* **Complete the following**:
1. Answer these questions using the wheat supply article:
(a) Who presided over the British Association's session at Bristol?
(b) Where and in what year was the British Association founded?
(c) What share of the atmosphere's weight does nitrogen form, according to the comments?
2. Please carry the wheat supply article on past its last sentence.

World's Wheat Supply Diminishing - Not Sufficient Nitrogen
British Association Meeting at Bristol.
9 September 1898 The Telegraph (Brisbane, Qld.)
London. September 8.
The British Association is holding its annual session at Bristol this year, under the presidency of Sir William Crookes, the well known chemical scientist.
The president, in his opening address yesterday, declared that the world's supply of wheat was gradually diminishing because the earth's stores of nitrogen were not inexhaustible.
He also stated that the electrical works now established at the Falls of Niagara were capable of generating electrically12,000,000 tons of atmospheric nitrogen yearly.
The British Association was founded at York in 1831 at the suggestion of Sir D. Brewster, for the purpose of stimulating scientific inquiry and for promoting the intercourse of scientific men.
The association meets annually for a session of one week, in some large provincial town, but never in London.
An annual volume is issued containing not only the addresses and abstracts of papers communicated to the several sections, but also reports on the state of science, prepared by committees specially appointed, and often assisted by grants of money for conducting researches.
Comments on the significance of this news
1. News reports of this speech were printed in may papers across Australia.
2. Nitrogen is an element existing in nature as a colorless, odorless, tasteless gas, reducible to liquid under extreme pressure and cold. It is neither combustible nor a supporter of combustion, nor does it enter readily into combination with any other element. It forms about 77 per cent, of the weight of the atmosphere, and is a necessary constituent of all animal and vegetable tissues.

* **Given entries**:
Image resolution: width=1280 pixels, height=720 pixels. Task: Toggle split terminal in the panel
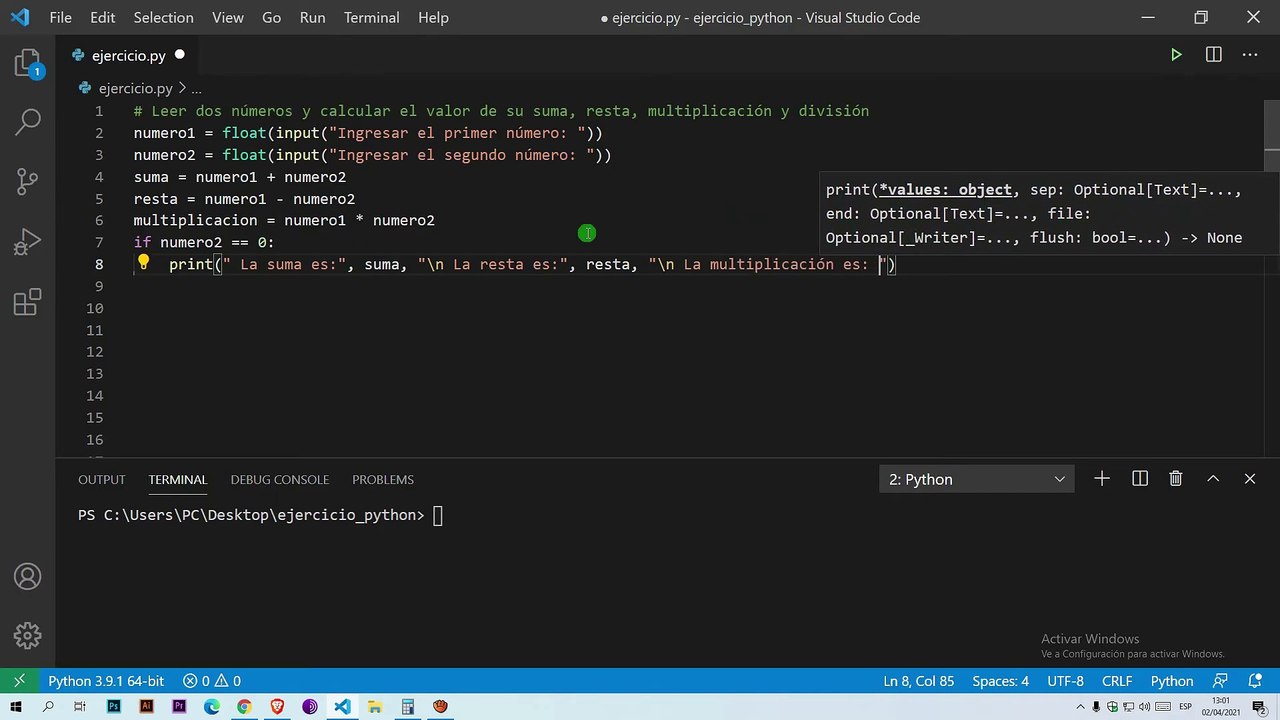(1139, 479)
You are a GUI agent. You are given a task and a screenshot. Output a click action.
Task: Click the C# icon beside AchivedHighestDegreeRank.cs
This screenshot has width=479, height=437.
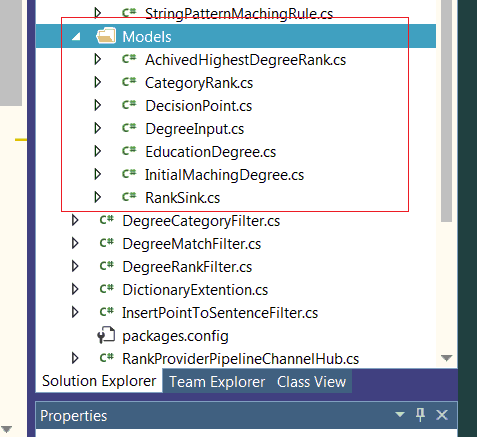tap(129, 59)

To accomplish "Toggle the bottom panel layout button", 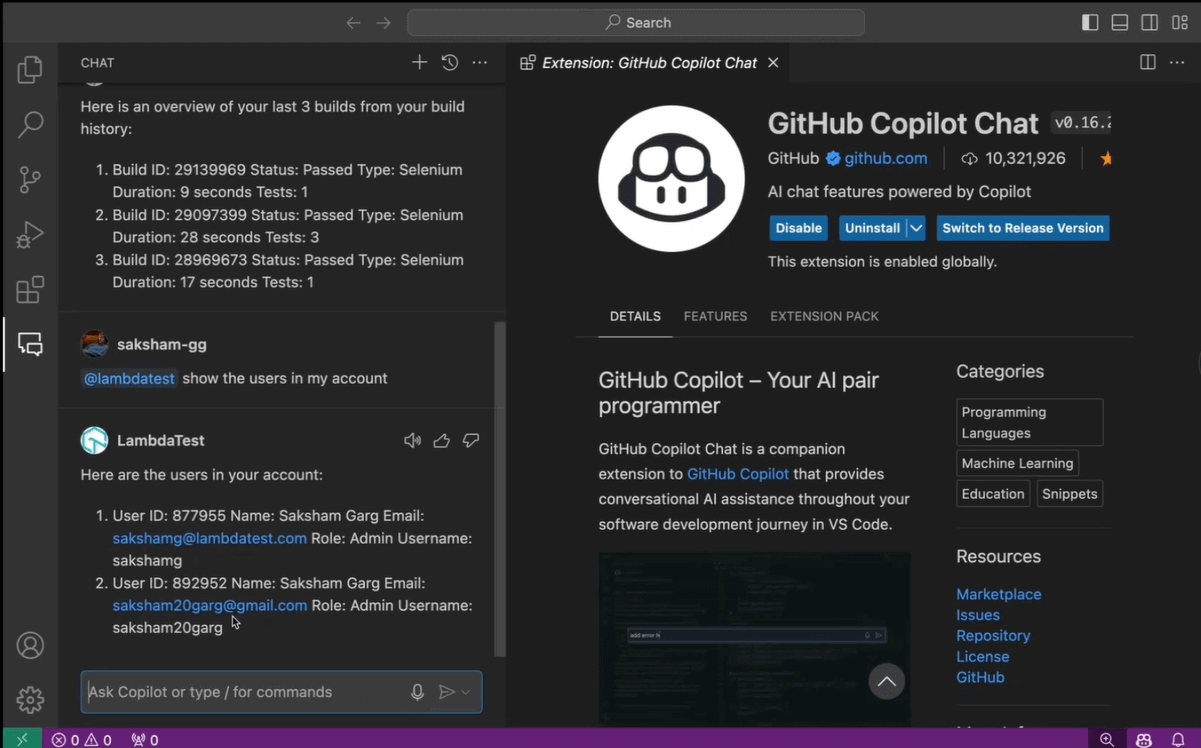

* **Outputs by task**:
1.
(a) Sir William Crookes
(b) At York, in 1831
(c) About 77 per cent

2.
3. Before the twentieth century, there was no way to convert the nitrogen the air into a form that could be used as a plant fertilizer – except by some bacteria that live on the roots of some plants (mainly legumes).
4. Nitrogen rich fertilizer did exist in the form of animal manure. A big transport industry developed for the shipping of bird dung (guano) as a fertilizer in Europe – but it was running out.
5. In 1905 a German chemist, Fritz Haber, developed an expensive and dangerous process of converting nitrogen from the air to ammonia.
6. Another German, Carl Bosch, improved the process and the world’s first plant for the production of the nitrogen rich fertilizer - ammonium sulphate, was opened in 1913.
7. Unfortunately, this process also increased the capacity of Germany to produce explosives – just before the outbreak of the Great War (WWI) and probably extended the war for years.
8. The invention of nitrogen fertilizer also helped the human population of the world to explode from about 1 billion people to about 7 billion in just one hundred years.